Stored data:
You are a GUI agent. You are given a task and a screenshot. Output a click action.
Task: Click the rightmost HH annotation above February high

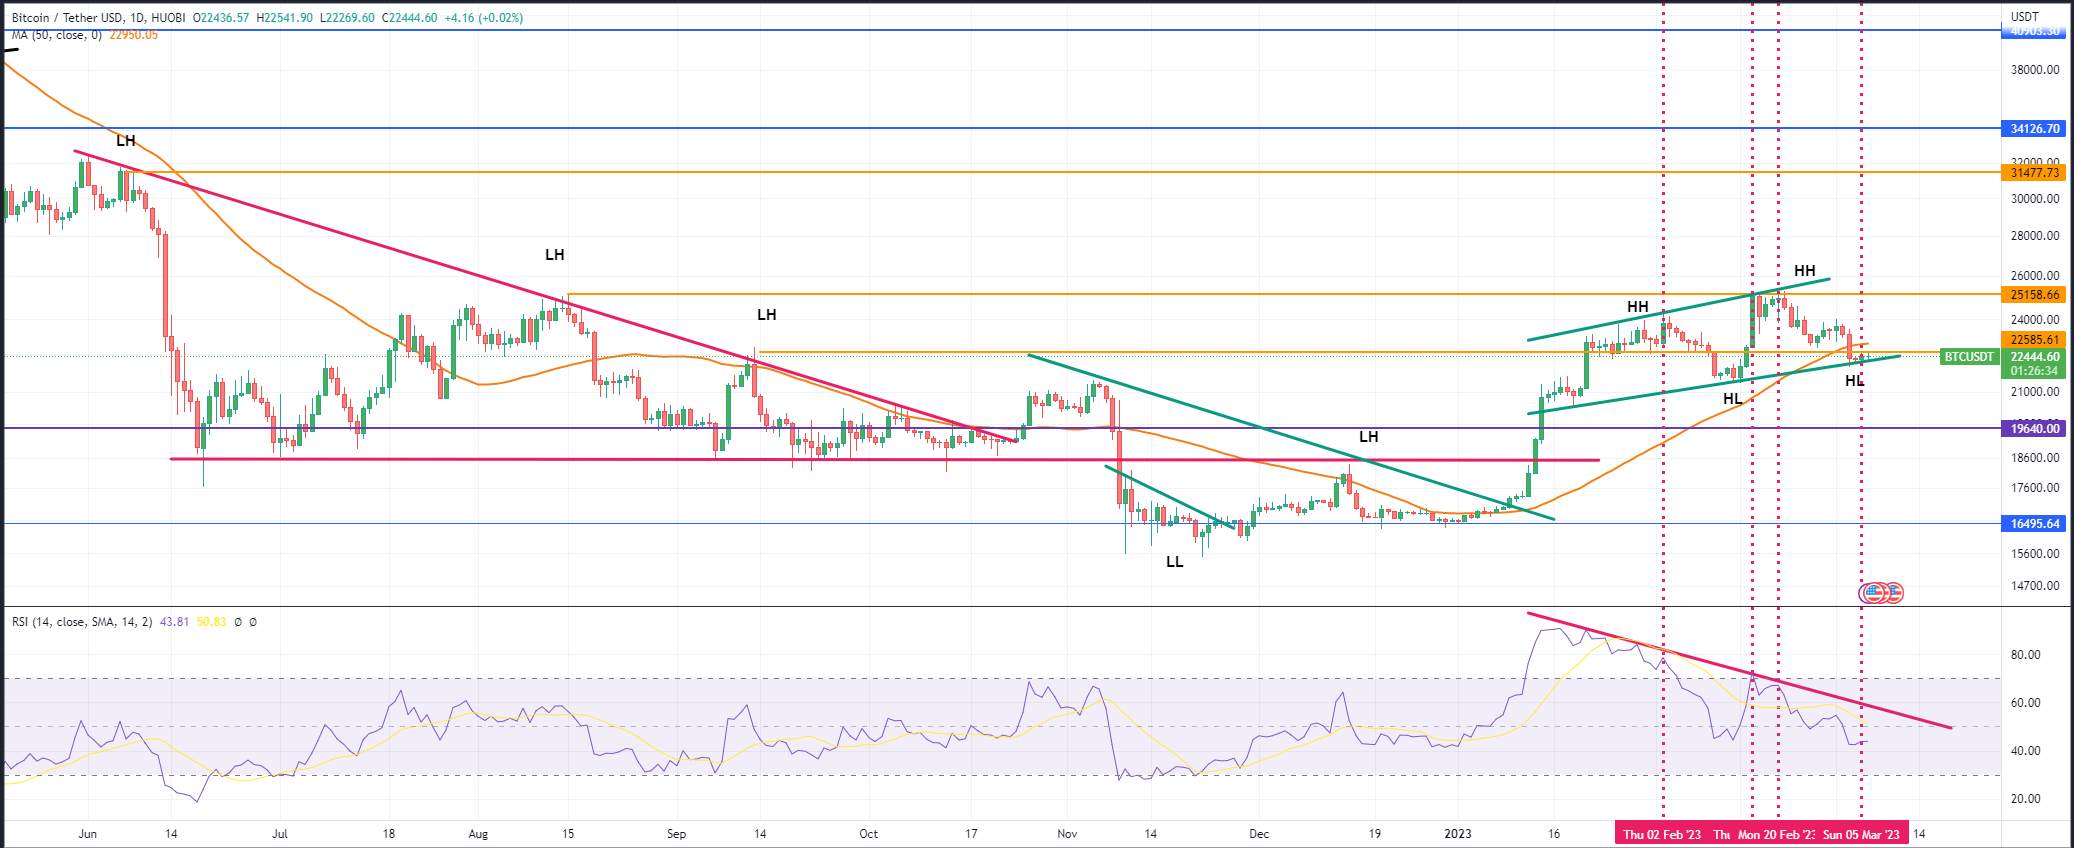(x=1804, y=271)
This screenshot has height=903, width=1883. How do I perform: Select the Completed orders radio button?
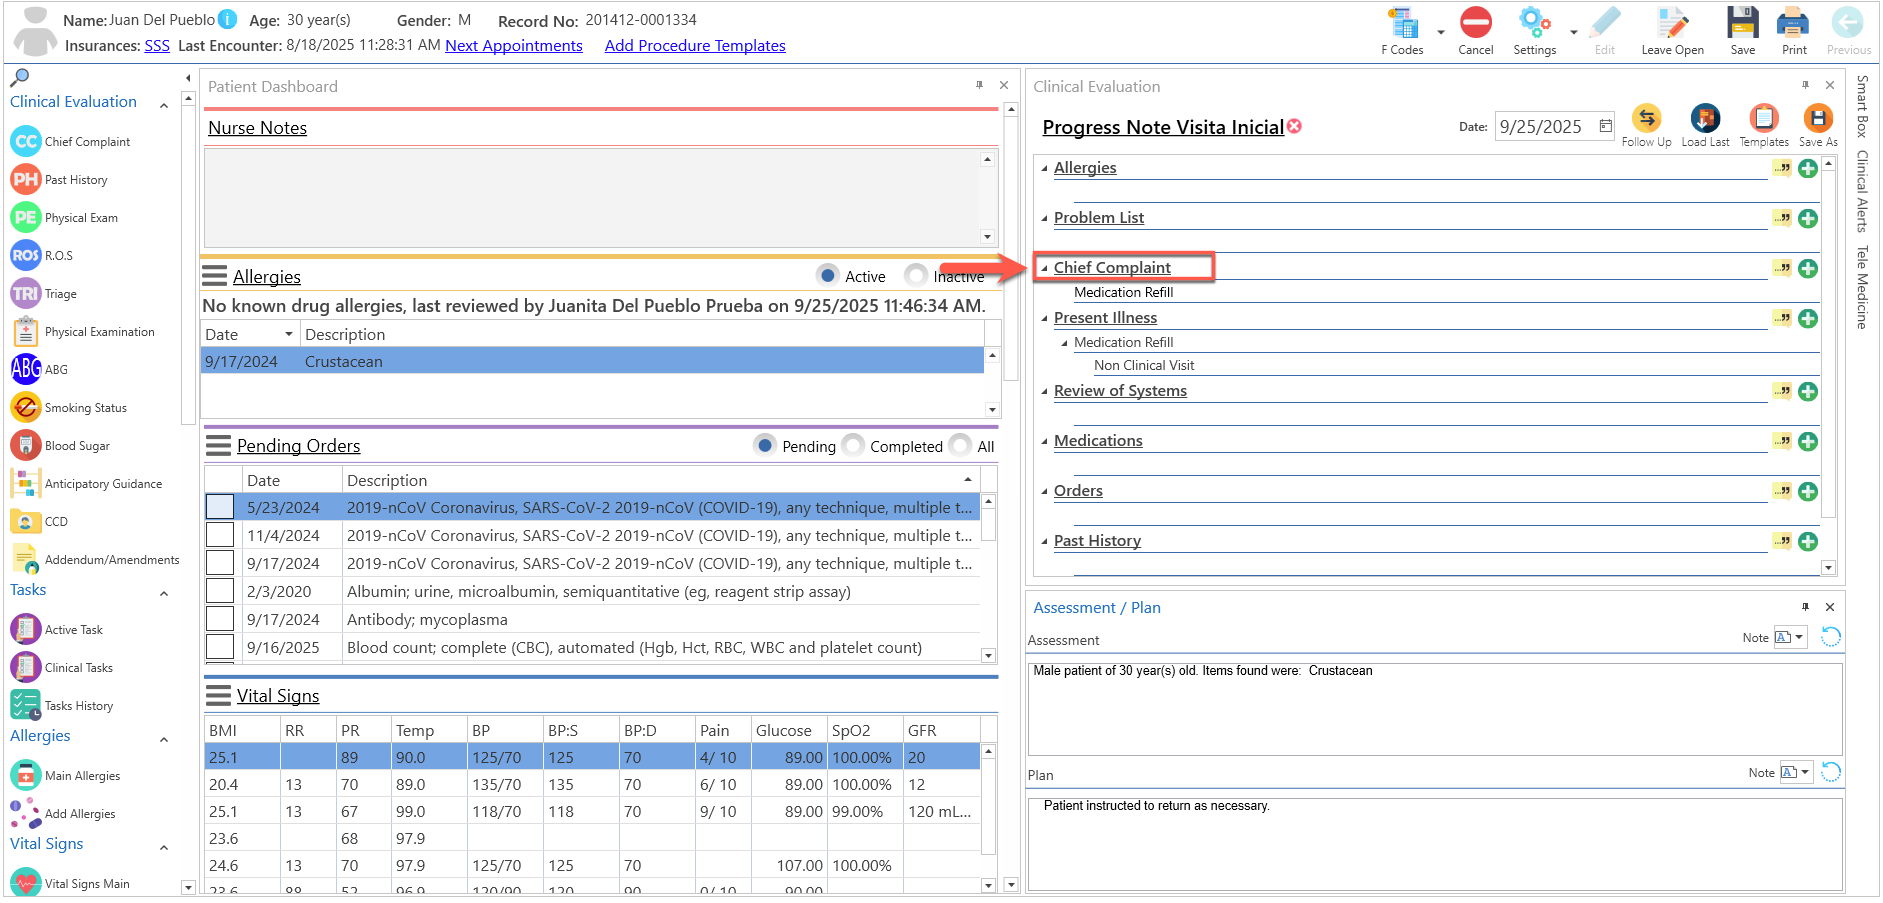853,445
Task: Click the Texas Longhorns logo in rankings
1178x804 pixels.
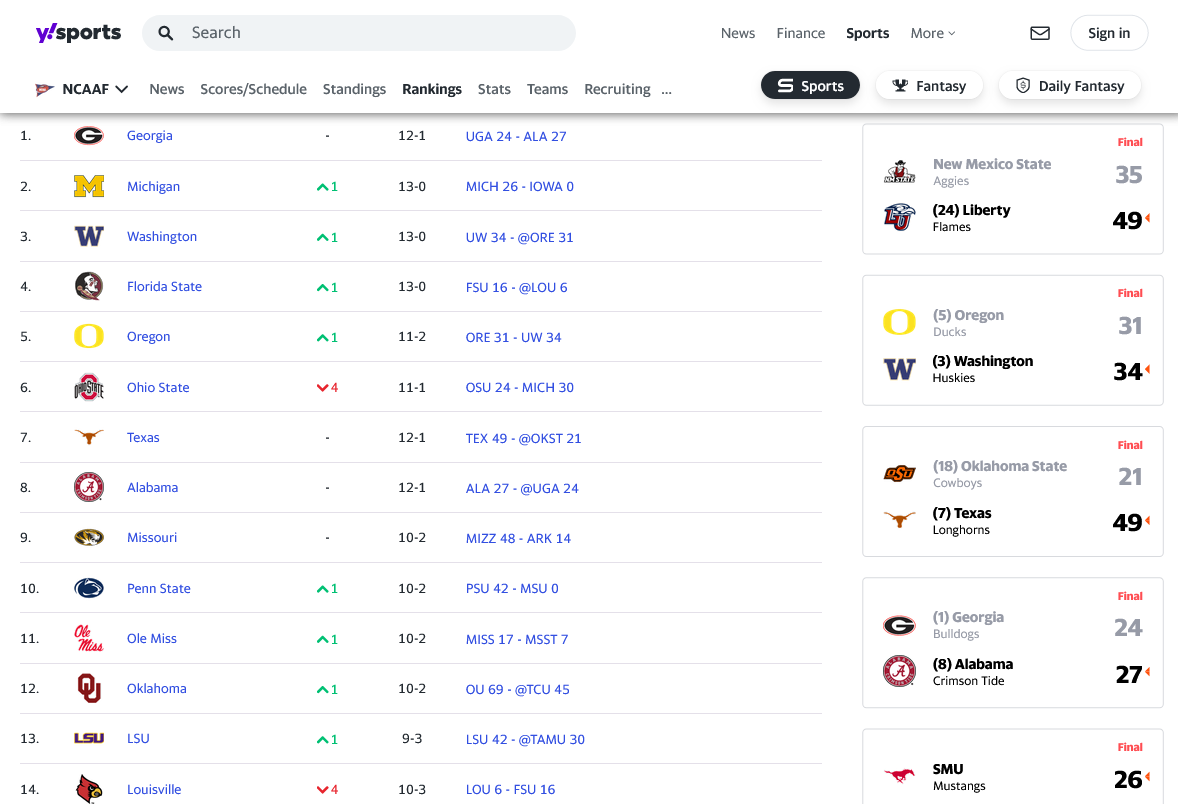Action: click(89, 437)
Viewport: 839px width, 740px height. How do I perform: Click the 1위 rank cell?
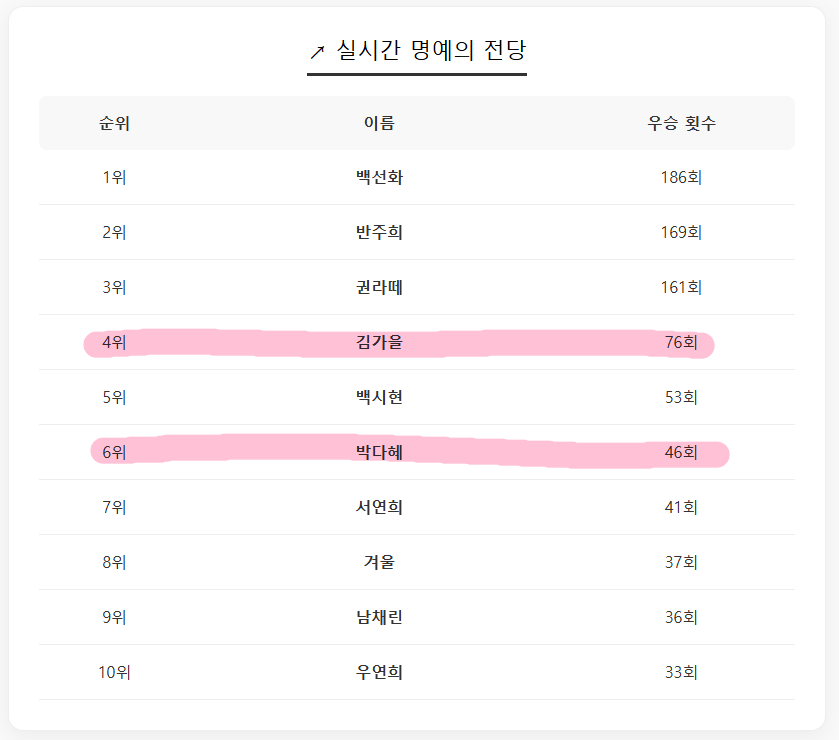(x=114, y=178)
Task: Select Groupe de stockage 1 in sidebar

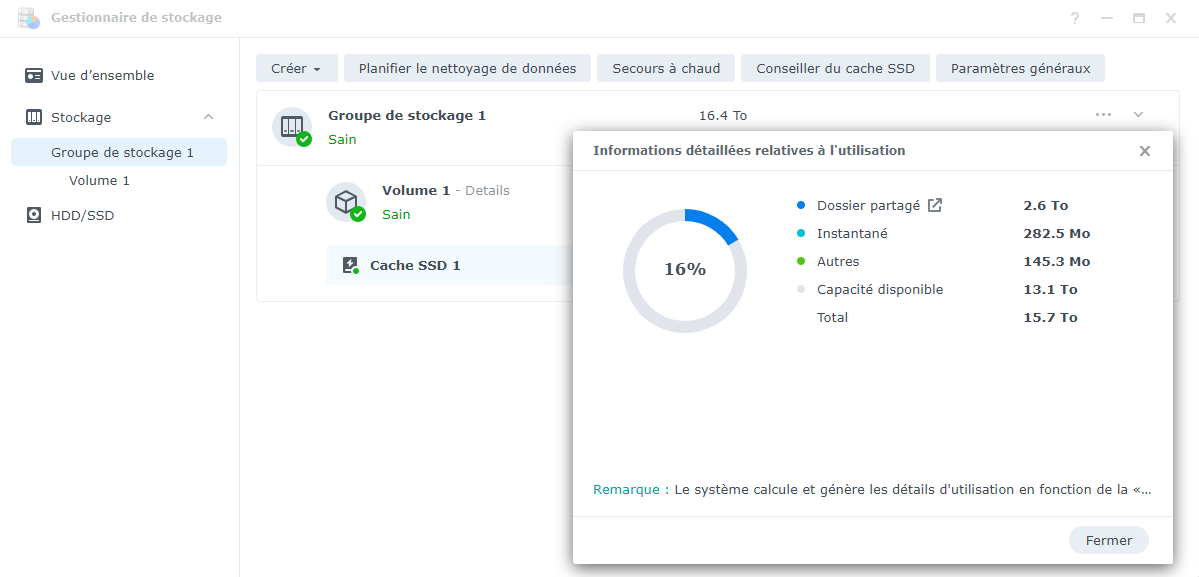Action: tap(122, 153)
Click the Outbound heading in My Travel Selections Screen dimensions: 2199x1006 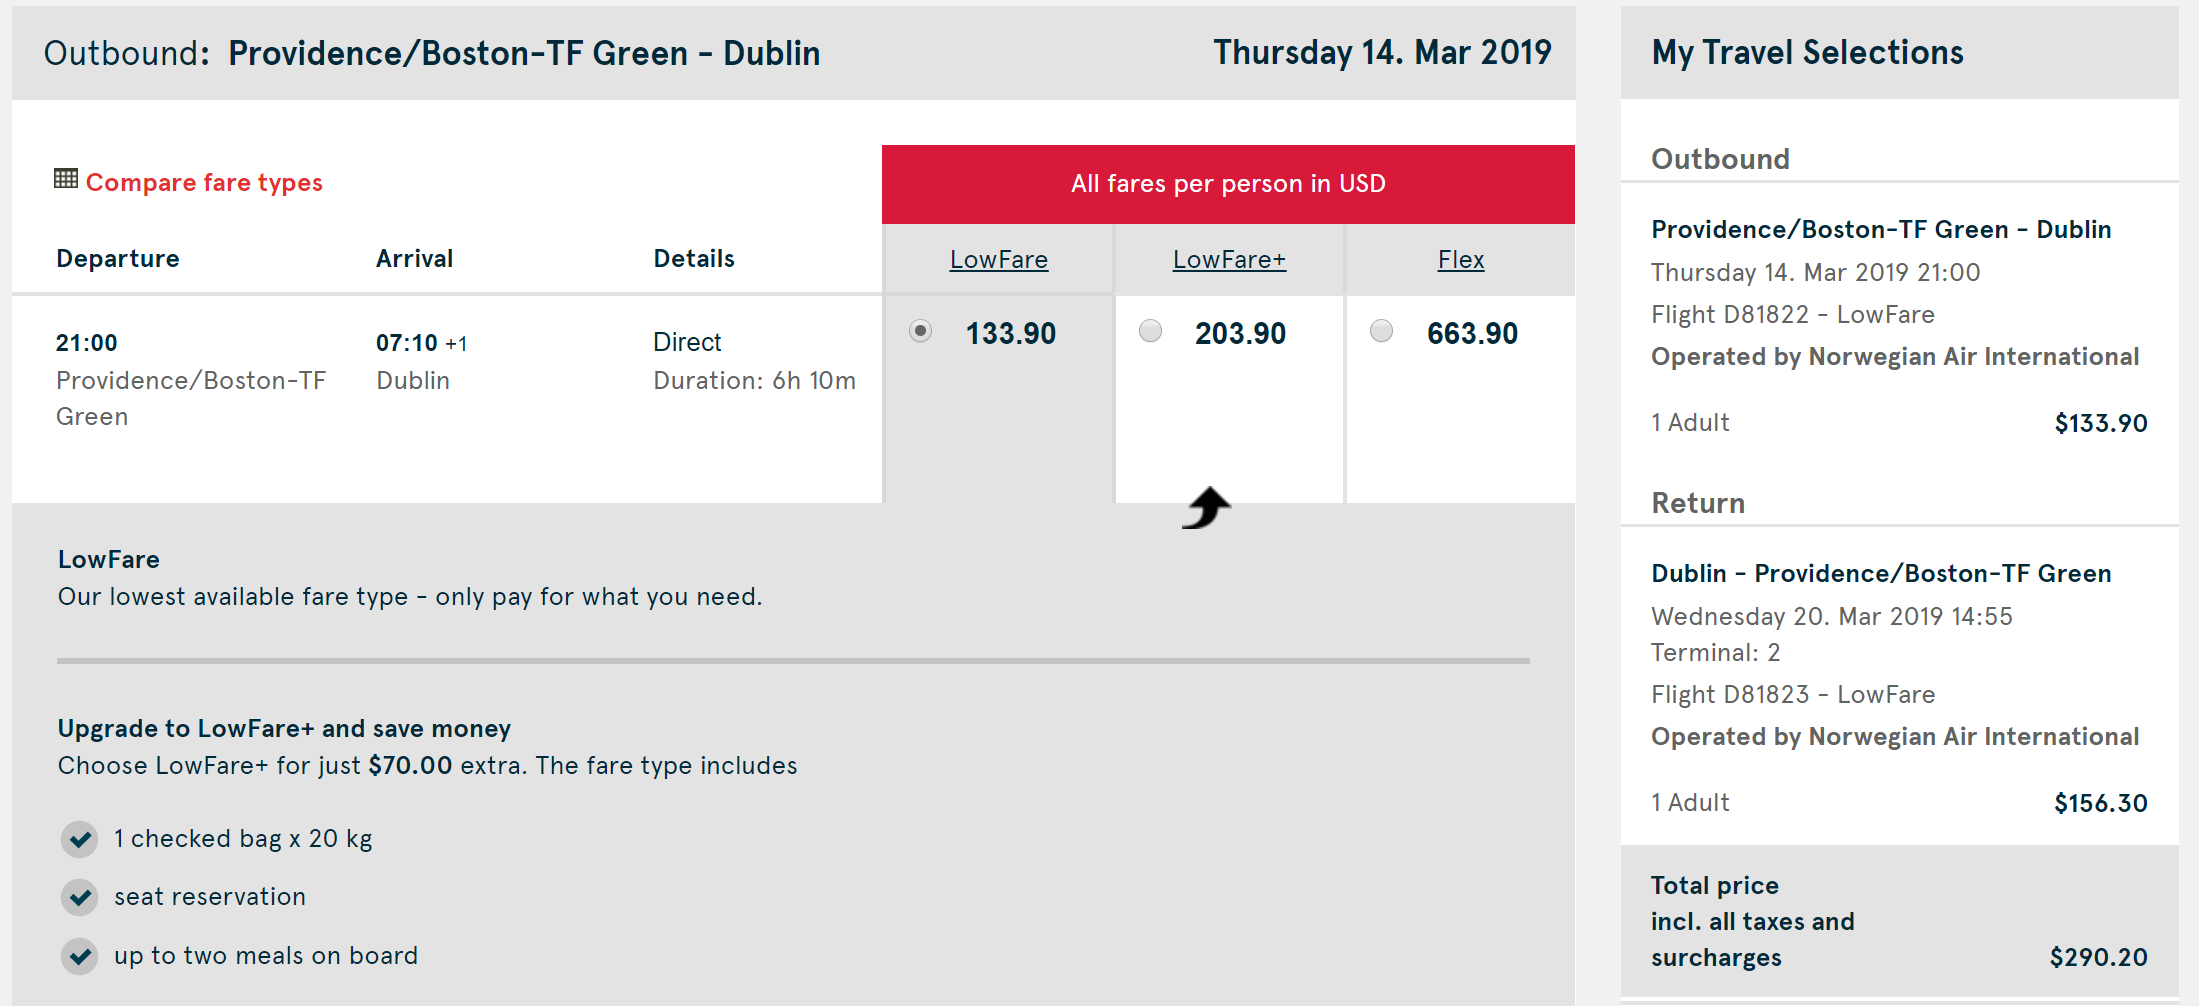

_Your goal_.
A faithful reproduction of every entry, with no pictures, is the expected answer.

_Completed exercise_.
You are a GUI agent. You are given a task and a screenshot. Output a click action.
Task: Click the rightmost HH annotation above February high

(x=1804, y=271)
This screenshot has height=903, width=1883. How do I perform: Select the Completed orders radio button?
853,445
Task: Click the Texas Longhorns logo in rankings
1178x804 pixels.
Action: click(89, 437)
Viewport: 839px width, 740px height. How do I perform: Click the 1위 rank cell?
(x=114, y=178)
Task: Select Groupe de stockage 1 in sidebar

Action: tap(122, 153)
Click the Outbound heading in My Travel Selections Screen dimensions: 2199x1006 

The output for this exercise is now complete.